Adrian Dodson

Personal information
- Nationality: British, Guyanese
- Born: Adrian Dodson September 20, 1970 (age 55) Georgetown, Guyana
- Height: 5 ft 11 in (1.80 m)
- Weight: Super-middleweight

Boxing career
- Stance: Southpaw

Boxing record
- Total fights: 31
- Wins: 25
- Win by KO: 17
- Losses: 6
- Draws: 0
- No contests: 0

= Adrian Dodson =

Guyana-British boxer

Adrian Dodson, also known as Adrian Carew, (born 20 September 1970) is a British former Olympic boxer. He competed for Guyana at the 1988 Summer Olympics in Seoul under the name Adrian Carew his adopted name, before representing Great Britain at the 1992 Summer Olympics.

==Amateur career==

Dodson's first Olympic appearance came as a 17-year-old competing in the light welterweight division. He won his first two fights against Bilal el-Masri of Lebanon and Vukašin Dobrašinović of Yugoslavia before losing a disputed 3-2 decision to eventual bronze medallist Reiner Gies of West Germany in the quarter finals.

In 1989, he competed in the 147-pound division of the Golden Gloves and won the Sugar Ray Robinson Award as the outstanding boxer of the tournament.

After moving back to England, he was the ABA welterweight champion in 1990, fighting out of Lynn ABC. He then reverted to his birth name and mother's last name, Dodson, and made his second Olympic appearance competing for Great Britain at the 1992 Games in Barcelona. Due to the presence of Robin Reid in the team Dodson was forced to drop from his favoured light middleweight to the welterweight division in order to compete. He won by KO in the second round against Masashi Kawakami of Japan in the first round of competition, but lost 6-5 decision on the computer scoring in the second round to former World Amateur champion Francisc Vaştag of Romania. Robin Reid went on to win a bronze medal.

- - - - - - -

**SET PROBLEM A:**
Answer these questions about the Adrian Dodson page:
(i) What stance does he fight from?
(ii) What award did he win at the 1989 Golden Gloves?
(iii) Whom did he beat by knockout at the 1992 Games?
The entries have no connection to the Adrian Dodson page.

**DATA SHOWN:**
- - - - - - -

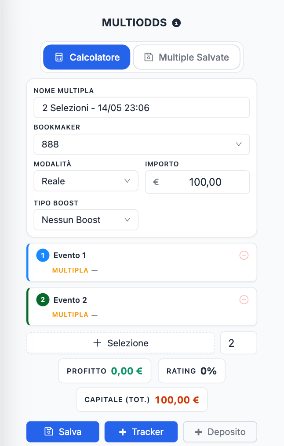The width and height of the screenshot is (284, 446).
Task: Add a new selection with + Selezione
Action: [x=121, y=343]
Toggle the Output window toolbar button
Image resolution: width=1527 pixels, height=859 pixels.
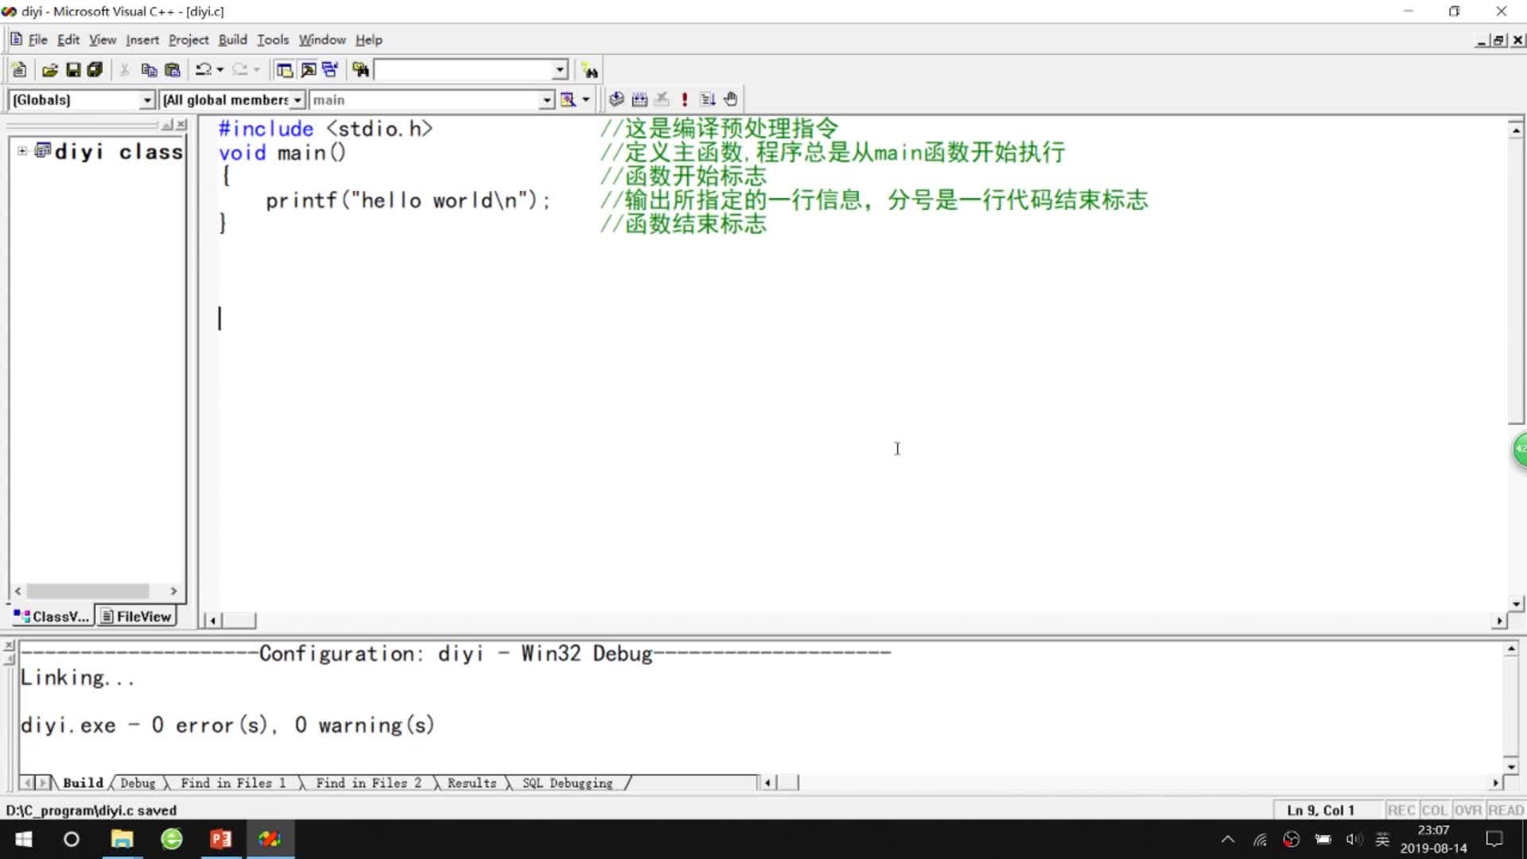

- - - - - - -

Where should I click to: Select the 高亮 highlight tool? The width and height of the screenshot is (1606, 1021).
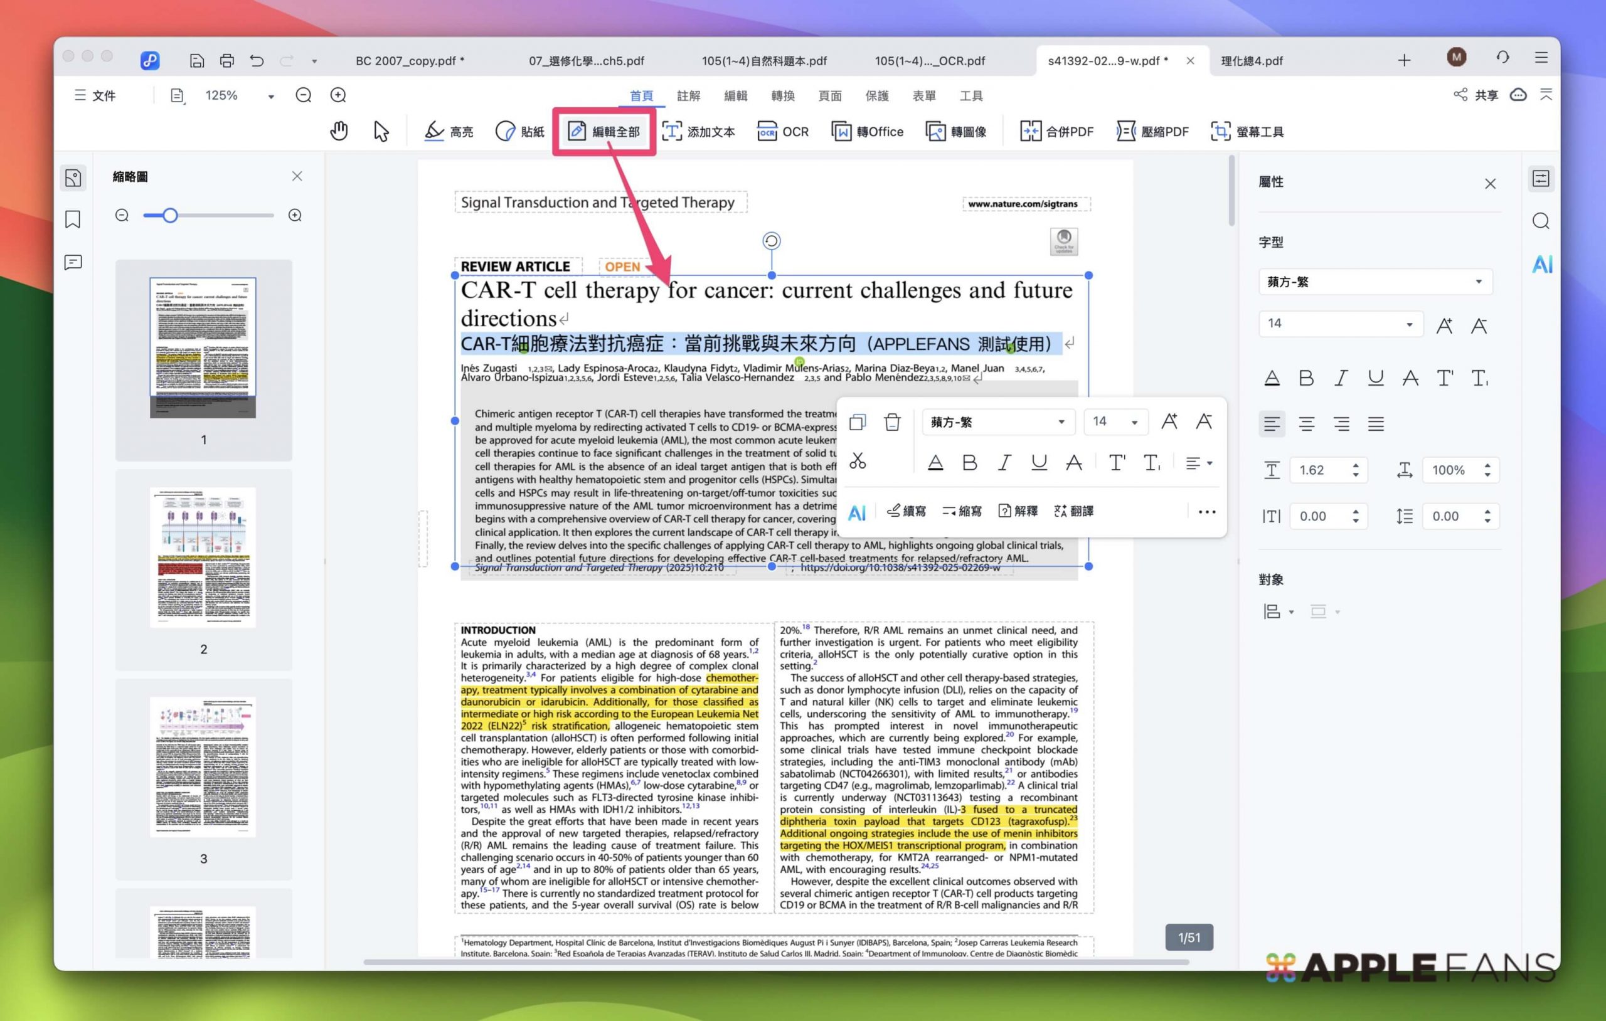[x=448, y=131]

- - - - - - -

**SET PROBLEM B:** In the entries, copy word for word the lines from the one containing "Toggle the Output window toolbar button" through the one containing "Image resolution: width=1527".

**SOLUTION A:**
(i) Southpaw
(ii) The Sugar Ray Robinson Award
(iii) Masashi Kawakami of Japan

**SOLUTION B:**
Toggle the Output window toolbar button
Image resolution: width=1527 pixels, height=859 pixels.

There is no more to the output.